The Definition of 'Getting Stuff Done'
I’ve been with the same, very traditional Japanese company for over two decades. I’m a working mom of three, just trying to survive the daily grind. For 20 years, I was a tech specialist. My idea of a "capable person" was set in stone: someone who could do complex analysis, invent new tech for patents, or spot anomalies in data just by looking at it.
Then, this April, I was transferred to the international business division. The whole landscape changed.
I started noticing this one guy. He didn't seem to have deep specialist knowledge, so why was everyone constantly going to him for advice? He wasn't even that high up. But people flocked to him.
It took me a while, but I figured it out. He just… talks to people. "Can I just confirm something?" "What was the deal with this again?" "Just wanted to ask to be sure, but..." He was constantly asking things I thought were too basic to bother someone with. I see now he wasn't just 'asking' — he was pushing the work forward.
The Open-and-Close Chat Window Championship
When I first moved departments, I was terrible at asking for help. I’d open the internal chat. "Sorry to bother you, Tanaka-san..." I’d type. And delete. Type again. And delete.

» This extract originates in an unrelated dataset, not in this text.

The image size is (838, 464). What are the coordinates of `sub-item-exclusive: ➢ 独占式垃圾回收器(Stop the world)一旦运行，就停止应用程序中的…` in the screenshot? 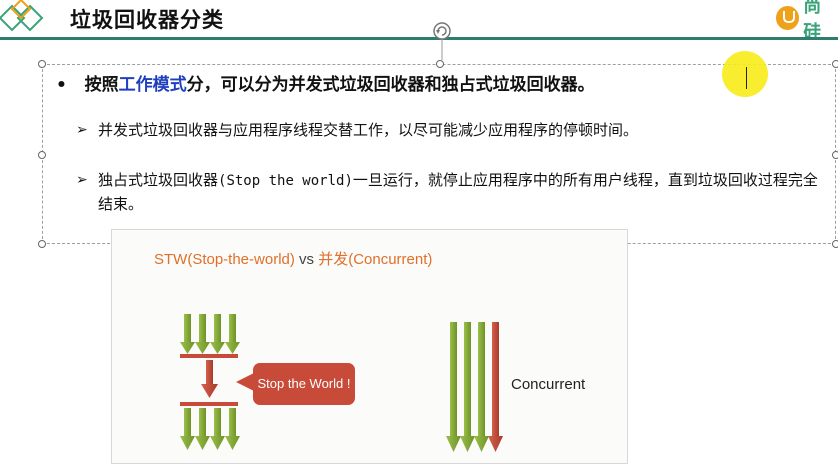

"Maybe now's not a good time." Close window. Five minutes later, open it again. I swear, I was the company champion in opening and closing chat windows. I'd waste an hour agonizing over something, finally ask, and get a reply like, "Oh, just look at this file." Problem solved in 30 seconds. Where did my hour go? 😩
I think I believed that "to ask a question is to admit defeat." As a veteran employee transferred to a new team, I was embarrassed to look like I didn't know anything. But the truly capable people were different. They knew that *not* asking is the real defeat.
The 'Kuse ga Tsuyoi' Incident
One day, my boss messaged me. "I don't have much time, can you handle this ASAP?" Of course. I was new and eager to be useful. The funny part? He was on a business trip on the other side of the planet. The modern world is wild.
The task was to translate a document sent from an overseas branch. I opened the file, ready to go. And froze. What… was this English? It was, as the kids say here, *kuse ga tsuyoi*—the "quirk" was off the charts strong.
My first thought was, of course, to throw it into the company's AI translator. Banzai, modern technology. The Japanese came out. But the Japanese *also* made no sense. The quirkiness had survived translation.
I stared at the screen, thinking "You're asking me?". I tried to figure it out on my own, but eventually, I had to raise the white flag. "Boss, I have no idea what this says." I was so embarrassed. A 20-year veteran admitting she can't handle some English, even with AI.
But what happened next was the best part. Another manager stepped in to help, and then others chimed in. "Oh, *his* English." "Yeah, he's famous for being impossible to understand." "Even the AI can't translate it, huh." Gee, thanks for the heads-up, guys. Could've used that info earlier.
The job ended up going to a specialist translator, and even for them, it was a five-hour task. It was work I could have spent days on and never finished. By admitting "I don't know," I was able to get back to my own tasks, and the whole company saved time. It wasn’t giving up. It was protecting everyone's time.